Let all things be done by every one unto the edification of all. Edification is what happens when every member has a part in both the giving and receiving of all spiritual things. This is how it is. This is how the body functioned nearly two thousand years ago, and if we are obedient to the Spirit, this is how our gatherings will function today. Not that we can do it ourselves. We can no more facilitate body-life through human energy than we can form a lump of dirt into the shape of a man, breath into it the breath of life and produce a walking, living, soul. The form and function seen in the book of Acts, which we Christians today are all too ready to make into a methodology, was simply divine life birthing, nurturing and bringing to fruition the corporate expression of Christ during that season in time. We cannot replicate this by conforming to a pattern. We need the life! Man cannot create life nor is he equipped to orchestrate the affairs of life. Only the Giver of Life can birth, nurture and bring to maturity that one new man that stands in the fullness of the stature of Christ.
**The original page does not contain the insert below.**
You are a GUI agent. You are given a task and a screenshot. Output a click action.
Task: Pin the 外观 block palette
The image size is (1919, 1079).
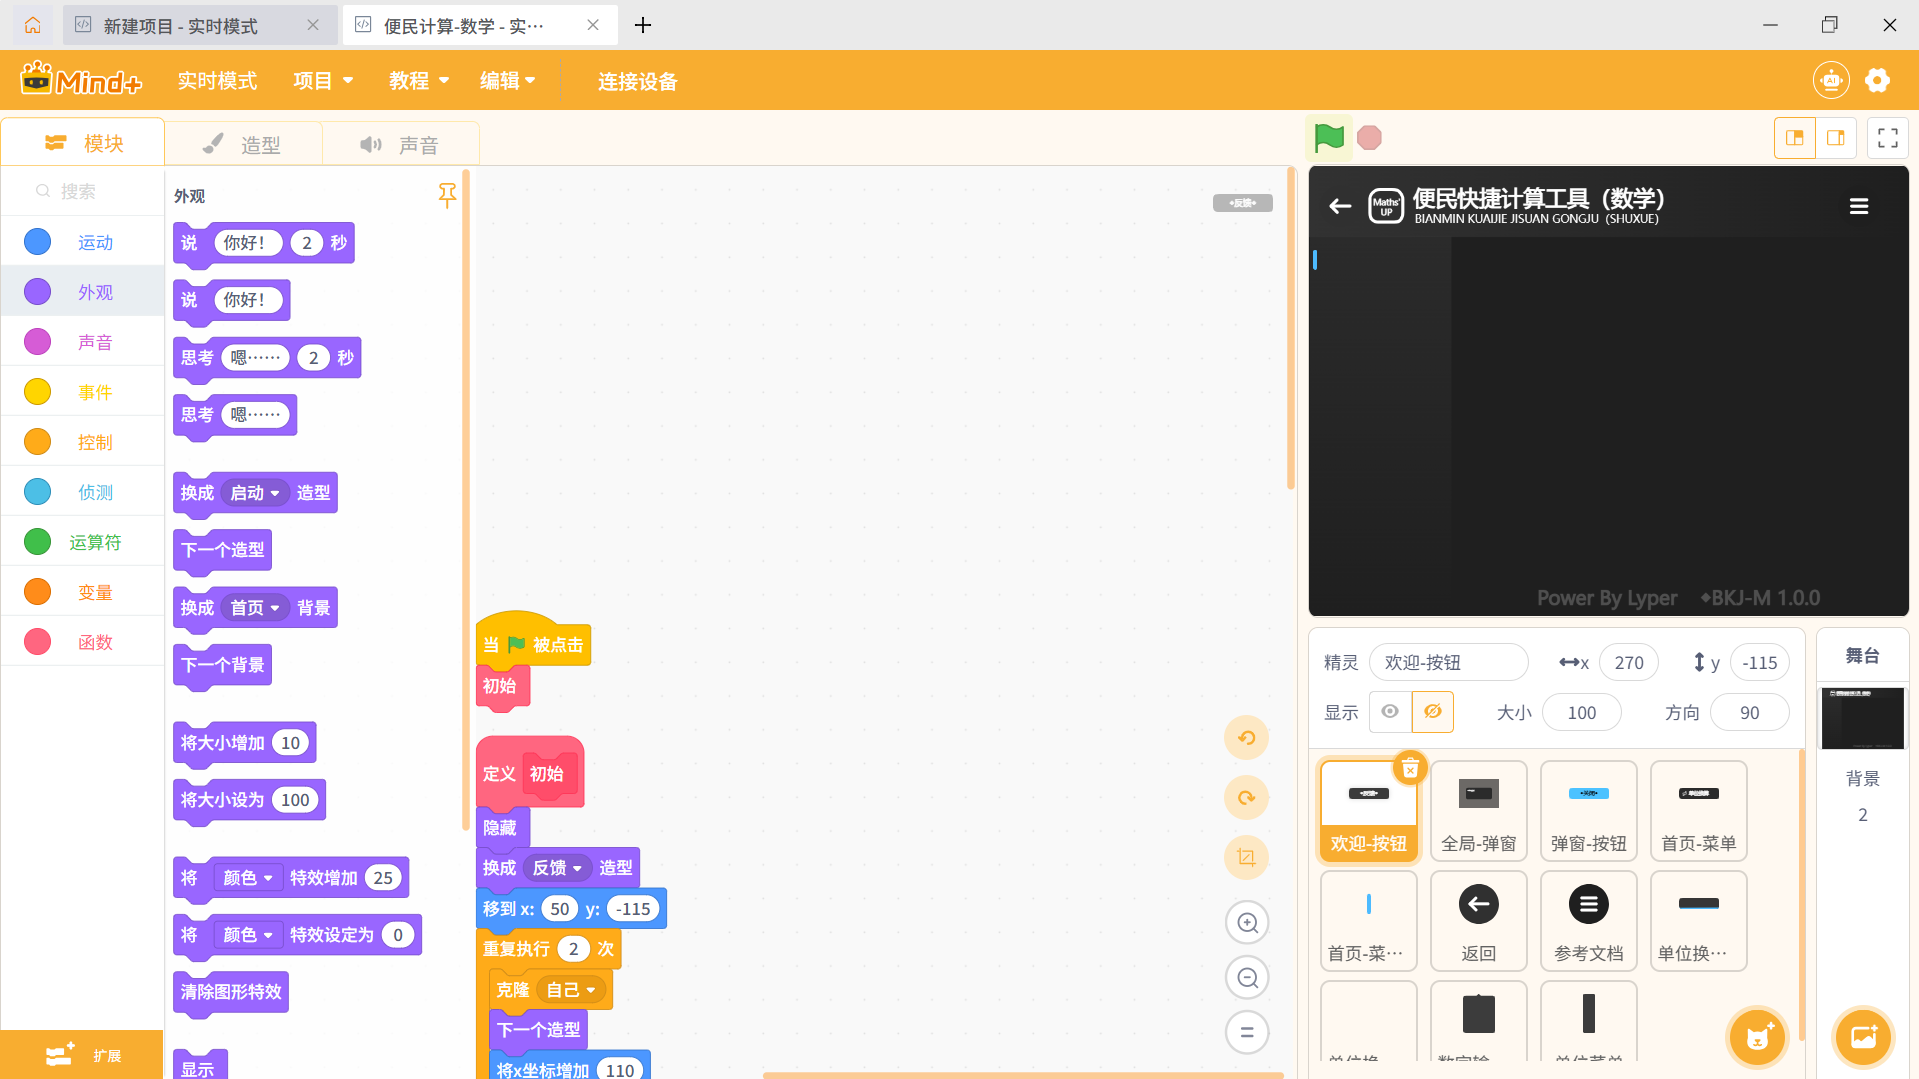pyautogui.click(x=447, y=196)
If a man attempts to set the members of the body in place and bring them to full stature, they all become replicas of him. The whole body becomes an eye, ear or nose, and the overall function is lost (see 1 Corinthians 12:17).
Once I, Michael, went to a church that was organized in "cells." The pastor had bought in a curriculum of a ministry out of Houston, Texas, that had only one ministry gift in mind, "pastoring" based on the Baptist model. He had a series of work books you had to complete starting with a sinner's prayer and going on from there. The goal was to make each person the leader of a cell of people under the pastor. It was a pyramid scheme consisting of many smaller pyramids with the man at the head office in Texas at the top.
I finally confronted the pastor and told him that in the kingdom of God, one size does not fit all. You can not fit God's people in a box any more than you can bottle the wind and release it on a hot and muggy day. All are not shepherds and there is more to bringing the saints into full maturity than saying a sinner's prayer, filling out notebooks, and attending endless meetings and training sessions.
The body of Christ consists of many unique, diverse and complimentary parts working in session, under the headship of Christ, empowered by the measure of the gift of Christ given to each one by Christ. The body is an extension on earth of Christ in heaven. This is the only Church that is living in obedience to the power and principles of the New Covenant.